The title of the book aside, Olympic Peninsula authors Gary Peterson and Glynda Schaad are well acquainted with women to reckon with.
For the production of their first book “High Divide,” the brother and sister moved in with their page designer in a cabin along the Hoh River in the Olympic wilderness, working into the early morning hours on a computer that kept overheating.
It was the perfect setting for the story they were telling.
The story was that of Gary and Glynda’s grandmother Minnie Peterson — a name well-known throughout the Hoh Forest. She was a mountain guide and packer who traversed the back country with her horses well into her 60s. When friends and family told her that she should pack it up and retire, “not only did she not retire, but she moved from her house in Forks up to the Hoh River in a cabin with no electricity and no running water,” Schaad said.
On top of all that, she continued to pack into her 80s, Schaad said, adding that she was lucky enough to have gone along on her grandmother’s final excursion — which in turn inspired the book “High Divide.”

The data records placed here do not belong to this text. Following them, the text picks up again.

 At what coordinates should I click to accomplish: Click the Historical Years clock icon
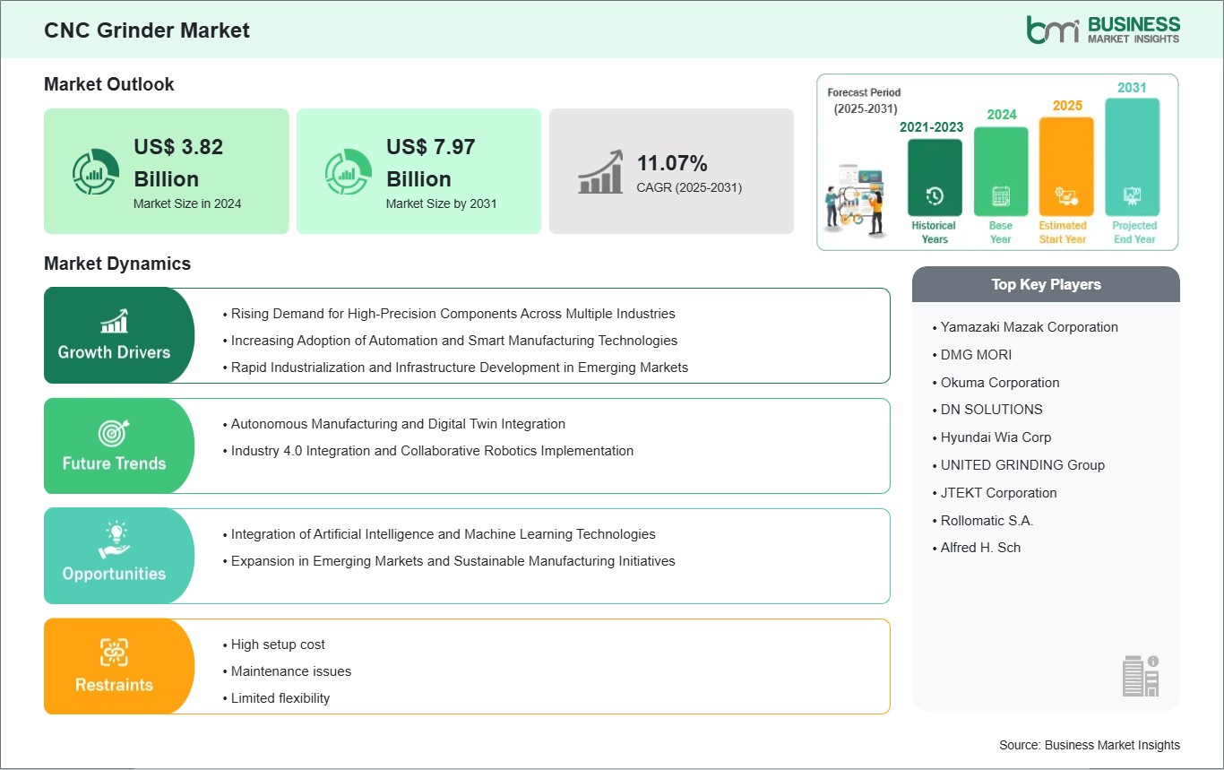(934, 196)
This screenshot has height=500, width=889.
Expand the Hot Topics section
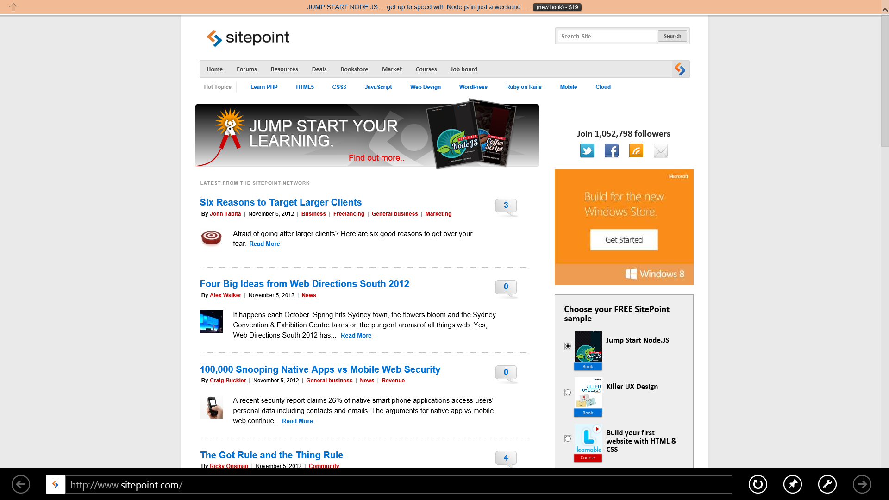217,87
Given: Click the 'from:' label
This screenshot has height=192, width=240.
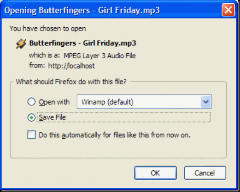Looking at the screenshot, I should [37, 65].
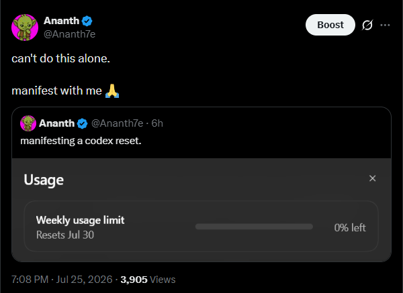
Task: Click the quoted @Ananth7e handle
Action: click(117, 123)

Now Peterson and Schaad have come out with a new book, a collection of stories about 12 other rugged women from the Northwest woods. It’s called “Women to Reckon With: Untamed Women of the Olympic Wilderness.” It’s an illustrated collection of historical accounts about the adventurous, bold, brazen, defiant and audacious women who settled the Olympic Peninsula in the 19th century.
The book’s subjects run the gamut from the first white woman in Washington — a Russian ship captain’s wife who was taken by the Natives as a slave in the early 1800s after their boat ran aground — to the first Washington woman who ran for the United States House of Representatives — “Thoroughly Modern” Minerva Troy.
Schaad and Peterson will be coming to Kitsap to give presentations on these women to reckon with Sept. 26 at Barnes and Noble in Silverdale and Sept. 27 at the Dauntless in Port Gamble.
“Fact really is stranger than fiction,” said Schaad, an adjunct professor of English at Peninsula College.